Researchers test and analyze the combustion properties and hygroscopicity of composite materials:
The composition and LOI test results of pure EP, EP / HNT-P and EP / HNT / PER composite materials are listed in Table III. The LOI value of pure EP is only 18, which has high flammability; APP / HNT-P (EP / HNT-P) UV curable epoxy resin. With the increase of APP / HNT-P, the LOI value increases significantly. With 35wt% APP / HNT-P added, the LOI value of EP / HNT-P can reach 28.2. The simple blend of EP / HNT / PER composites has a LOI of only about 20. The results show that the two components in HNT-P have a good synergistic flame retardant effect.
In addition, the CC test results show that compared to pure EP, the TTI of 25% by weight of EP2 increased from 24s to 33s, and the pHRR and THR decreased from 1002.4 kM / m2 and 104.1 MJ / m2 to 562 kM / m2 and 51.8 MJ, respectively. / m2, showing lower flammability. APP / HNT-P may have the following reactions during the combustion process, leading to the improvement of combustion performance.
The maximum hygroscopicity (Mmax-m) of the test material characterizes the hygroscopicity of the material (Figure 5).
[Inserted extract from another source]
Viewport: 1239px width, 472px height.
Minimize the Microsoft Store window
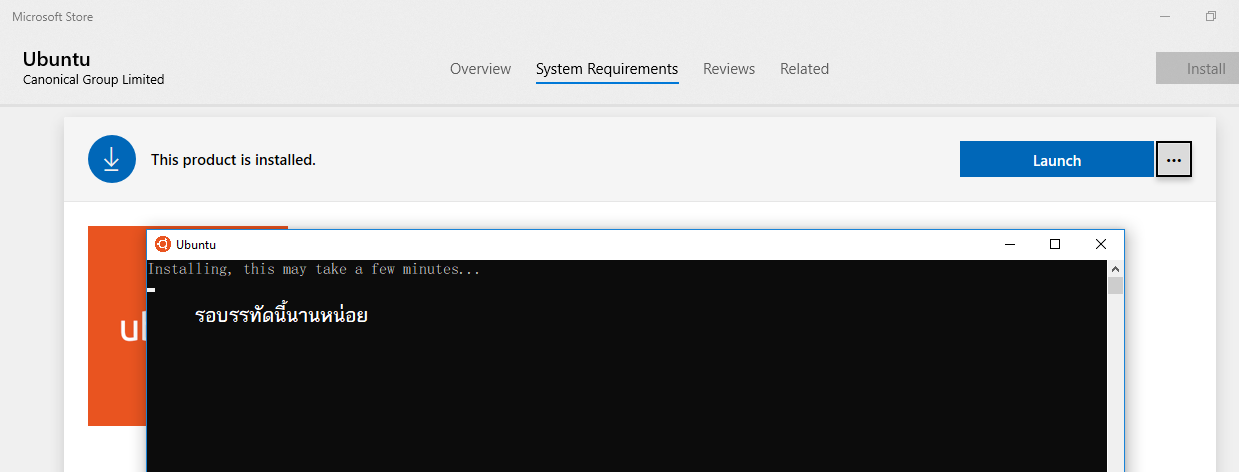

Compared with EP / HNT / PER, the Mmax-m of EP / HNT-P decreases from 2.08wt% to 0.87wt at 40 ° C. %, A decrease of 58.2%. When the temperature was raised to 85 ° C, it decreased from 5.68 wt% to 2.90 wt%, a decrease of 48.9%. In addition, the water absorption (Figure 6) test at 85 ° C, the maximum water absorption (Mmax-w) decreased from 7.83 wt% of EP / HNT / PER to 6.42 wt% of EP / HNT-P. The results show that EP / HNT-P composites have better moisture resistance and water resistance than EP / HNT / PER composites.
Finally, the researchers tested the storage modulus of EP / HNT / PER and EP / HNT-P by adding DMA to the two composite materials. The former softens the resin due to the hydrophilic nature of the PER, and the latter has been loaded to the latter due to the hydrophilic PER. In HNT, the softening effect is reduced. The results show that the use of HNT-P can effectively inhibit the water absorption of PER.
Overall, this study of loading PER with HNT and synergistically modifying the flame retardancy and water resistance of UV-cured epoxy resins with APP has been very successful. By mounting PER in hollow nanotubes to form a new structure, the problems of moisture sensitivity and the like of polyols were effectively alleviated.